Exercise description: Start at the line in the entries below that contains "Click the info", stop at the line that contains "Given: Click the Interesse", and output exactly the lines in that span, both ends included.

Supplied entries:
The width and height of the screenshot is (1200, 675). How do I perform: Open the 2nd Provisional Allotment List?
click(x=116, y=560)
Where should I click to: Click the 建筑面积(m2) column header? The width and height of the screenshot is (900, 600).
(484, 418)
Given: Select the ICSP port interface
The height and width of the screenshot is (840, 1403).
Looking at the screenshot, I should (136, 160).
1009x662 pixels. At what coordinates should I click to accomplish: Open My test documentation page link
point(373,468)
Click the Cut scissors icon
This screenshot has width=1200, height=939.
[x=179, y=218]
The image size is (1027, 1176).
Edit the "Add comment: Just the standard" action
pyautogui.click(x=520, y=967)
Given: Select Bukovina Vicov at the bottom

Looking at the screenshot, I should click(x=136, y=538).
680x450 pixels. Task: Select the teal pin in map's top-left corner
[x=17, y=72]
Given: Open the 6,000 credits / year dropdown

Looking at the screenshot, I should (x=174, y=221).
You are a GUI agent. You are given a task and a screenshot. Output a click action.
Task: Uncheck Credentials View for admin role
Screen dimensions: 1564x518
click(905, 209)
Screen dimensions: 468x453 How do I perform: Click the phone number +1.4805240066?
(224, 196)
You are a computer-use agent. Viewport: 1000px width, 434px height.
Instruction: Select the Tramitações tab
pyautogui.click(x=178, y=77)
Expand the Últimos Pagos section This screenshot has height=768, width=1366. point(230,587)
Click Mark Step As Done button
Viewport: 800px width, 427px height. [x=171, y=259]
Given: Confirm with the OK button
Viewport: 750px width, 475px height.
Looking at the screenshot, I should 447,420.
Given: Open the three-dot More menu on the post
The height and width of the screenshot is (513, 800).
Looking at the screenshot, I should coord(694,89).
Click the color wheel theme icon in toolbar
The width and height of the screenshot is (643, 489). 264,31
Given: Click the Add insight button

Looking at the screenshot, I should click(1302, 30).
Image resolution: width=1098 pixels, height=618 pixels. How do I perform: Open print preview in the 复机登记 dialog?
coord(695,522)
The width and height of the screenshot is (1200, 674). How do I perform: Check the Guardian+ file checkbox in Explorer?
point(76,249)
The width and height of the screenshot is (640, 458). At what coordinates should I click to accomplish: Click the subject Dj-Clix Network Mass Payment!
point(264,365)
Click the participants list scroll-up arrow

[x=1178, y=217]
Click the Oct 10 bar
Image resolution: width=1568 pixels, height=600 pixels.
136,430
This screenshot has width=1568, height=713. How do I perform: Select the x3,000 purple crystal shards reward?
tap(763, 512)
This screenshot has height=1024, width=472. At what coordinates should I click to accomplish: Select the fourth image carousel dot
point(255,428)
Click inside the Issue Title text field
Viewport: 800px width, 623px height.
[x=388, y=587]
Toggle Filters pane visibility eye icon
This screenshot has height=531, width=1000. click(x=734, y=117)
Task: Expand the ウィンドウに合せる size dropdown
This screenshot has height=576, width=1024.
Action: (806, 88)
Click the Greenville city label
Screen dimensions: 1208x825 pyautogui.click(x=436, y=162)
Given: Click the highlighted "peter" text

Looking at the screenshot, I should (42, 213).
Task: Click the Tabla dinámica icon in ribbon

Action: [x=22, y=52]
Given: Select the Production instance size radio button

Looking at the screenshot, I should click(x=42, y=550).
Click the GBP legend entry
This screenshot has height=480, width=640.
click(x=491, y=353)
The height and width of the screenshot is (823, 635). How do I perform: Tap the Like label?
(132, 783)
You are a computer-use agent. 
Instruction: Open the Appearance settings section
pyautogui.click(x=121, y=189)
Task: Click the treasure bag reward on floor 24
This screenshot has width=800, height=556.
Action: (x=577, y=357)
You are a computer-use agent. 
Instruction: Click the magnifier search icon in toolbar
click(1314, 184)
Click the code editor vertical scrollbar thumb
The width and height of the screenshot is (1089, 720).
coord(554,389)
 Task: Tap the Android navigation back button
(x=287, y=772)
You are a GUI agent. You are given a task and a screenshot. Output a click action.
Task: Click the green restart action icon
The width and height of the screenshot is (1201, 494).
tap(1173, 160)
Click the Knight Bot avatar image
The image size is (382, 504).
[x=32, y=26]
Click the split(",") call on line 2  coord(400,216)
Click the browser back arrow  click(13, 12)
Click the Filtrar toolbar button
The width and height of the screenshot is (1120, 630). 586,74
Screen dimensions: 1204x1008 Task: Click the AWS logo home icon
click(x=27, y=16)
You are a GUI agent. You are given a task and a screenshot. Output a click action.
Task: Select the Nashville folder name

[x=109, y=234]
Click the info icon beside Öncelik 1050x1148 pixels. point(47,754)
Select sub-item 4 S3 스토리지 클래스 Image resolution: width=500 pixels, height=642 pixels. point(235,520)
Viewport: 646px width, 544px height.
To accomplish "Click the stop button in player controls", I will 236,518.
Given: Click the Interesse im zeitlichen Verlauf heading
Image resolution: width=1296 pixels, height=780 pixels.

Output below:
Click the info icon beside Öncelik 1050x1148 pixels. point(47,754)
Select sub-item 4 S3 스토리지 클래스 Image resolution: width=500 pixels, height=642 pixels. point(235,520)
Viewport: 646px width, 544px height.
To accomplish "Click the stop button in player controls", I will 236,518.
Given: Click the Interesse im zeitlichen Verlauf heading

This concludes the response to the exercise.